This time I reluctantly skipped one of my very favorite desserts that they carry–raw chocolate brownies with hazelnuts. More like a truffle in bar form than a brownie, these things are so decadent, smooth and rich I would put them high on the list of things to feed skeptics who think that vegans eat unsweetened tree bark for dessert.

Chaco also serves “real food” if you want breakfast, lunch or dinner, and there are lots of gluten-free options (raw and cooked) on those menus also.

Finally (after a long walk around Discovery Park), no gluten-free tour of Seattle would be complete without a stop at Flying Apron in Fremont. This all-vegan, all-gluten-free establishment has been around for years, and I’ve heard many times how beloved it is by locals who avoid gluten. I confess that my experiences with their baked goods have been pretty hit or miss, so I hadn’t been by since they opened their storefront in Fremont. A couple weeks ago, I decided I needed to give them another try, and I’m so glad I did.

The new (not so new anymore, but new to me!) storefront in the middle of Fremont is adorable and welcoming–a huge improvement over the tiny, basement-level counter they used to occupy in the U-District.

There’s even a bit of sidewalk seating for nice days.

When I visited recently with Jud, I tried a couple baked items and a few things out of the savory case.


A hit and a miss: LOVED the lasagna; was disappointed in the Ginger Wheel cookie.

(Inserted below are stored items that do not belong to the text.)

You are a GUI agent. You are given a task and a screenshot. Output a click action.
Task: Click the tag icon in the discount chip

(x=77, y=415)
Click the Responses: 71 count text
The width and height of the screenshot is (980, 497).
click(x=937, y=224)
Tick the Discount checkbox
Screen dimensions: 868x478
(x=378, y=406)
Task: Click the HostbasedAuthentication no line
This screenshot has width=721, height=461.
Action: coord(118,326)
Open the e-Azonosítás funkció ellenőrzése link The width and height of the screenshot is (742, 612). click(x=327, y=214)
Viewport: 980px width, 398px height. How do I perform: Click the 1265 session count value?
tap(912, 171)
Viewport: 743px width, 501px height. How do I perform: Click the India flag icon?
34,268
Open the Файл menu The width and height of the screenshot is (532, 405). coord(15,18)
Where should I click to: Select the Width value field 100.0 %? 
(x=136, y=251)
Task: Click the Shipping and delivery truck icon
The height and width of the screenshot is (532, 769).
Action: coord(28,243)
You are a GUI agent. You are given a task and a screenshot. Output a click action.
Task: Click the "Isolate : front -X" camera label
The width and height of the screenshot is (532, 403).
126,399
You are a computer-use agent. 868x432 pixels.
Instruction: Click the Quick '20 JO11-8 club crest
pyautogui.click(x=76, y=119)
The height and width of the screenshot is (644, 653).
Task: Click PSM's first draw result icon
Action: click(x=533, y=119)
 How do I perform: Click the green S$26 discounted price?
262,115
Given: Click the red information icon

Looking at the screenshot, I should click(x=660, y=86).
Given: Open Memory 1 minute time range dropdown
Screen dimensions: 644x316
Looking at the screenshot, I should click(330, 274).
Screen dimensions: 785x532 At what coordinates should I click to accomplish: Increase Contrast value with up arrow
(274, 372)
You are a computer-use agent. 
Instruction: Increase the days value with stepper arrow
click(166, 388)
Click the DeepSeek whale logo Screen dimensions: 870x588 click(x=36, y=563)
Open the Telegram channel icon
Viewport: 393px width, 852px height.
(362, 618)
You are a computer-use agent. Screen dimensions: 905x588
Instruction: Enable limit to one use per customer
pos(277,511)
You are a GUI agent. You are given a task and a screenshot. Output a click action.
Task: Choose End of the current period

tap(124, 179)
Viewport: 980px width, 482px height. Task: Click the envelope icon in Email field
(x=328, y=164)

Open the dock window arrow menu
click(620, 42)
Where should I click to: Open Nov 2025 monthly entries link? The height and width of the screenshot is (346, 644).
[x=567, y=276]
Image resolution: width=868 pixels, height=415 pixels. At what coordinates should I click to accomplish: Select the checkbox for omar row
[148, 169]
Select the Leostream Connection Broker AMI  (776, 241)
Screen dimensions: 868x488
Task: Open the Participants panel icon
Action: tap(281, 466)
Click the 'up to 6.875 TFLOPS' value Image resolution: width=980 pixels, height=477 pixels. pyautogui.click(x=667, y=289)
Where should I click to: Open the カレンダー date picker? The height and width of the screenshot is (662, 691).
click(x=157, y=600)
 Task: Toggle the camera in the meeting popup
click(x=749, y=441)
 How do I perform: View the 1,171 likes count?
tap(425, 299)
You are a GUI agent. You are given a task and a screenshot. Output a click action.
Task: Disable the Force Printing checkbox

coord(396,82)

I must say, that experience reinforced my earlier experience with their baked items: dry and gritty. I will add that the cookie and the pecan cinnamon roll we also tried had really good flavor–they just fell far short of my hopes for texture. The cookie was quite hard, which would have been less annoying if it hadn’t also been quite thick. I think the cinnamon roll would have been much more enjoyable if it had been called something else. “Cinnamon Spiral,” maybe? For me, a cinnamon roll is soft and pillowy. This was crisp and brittle, much more like a scone. Again, the flavor was very good, but I had a hard time getting past the texture based on my associations with that particular baked good.


The Pecan Cinnamon Roll that should perhaps be called something else.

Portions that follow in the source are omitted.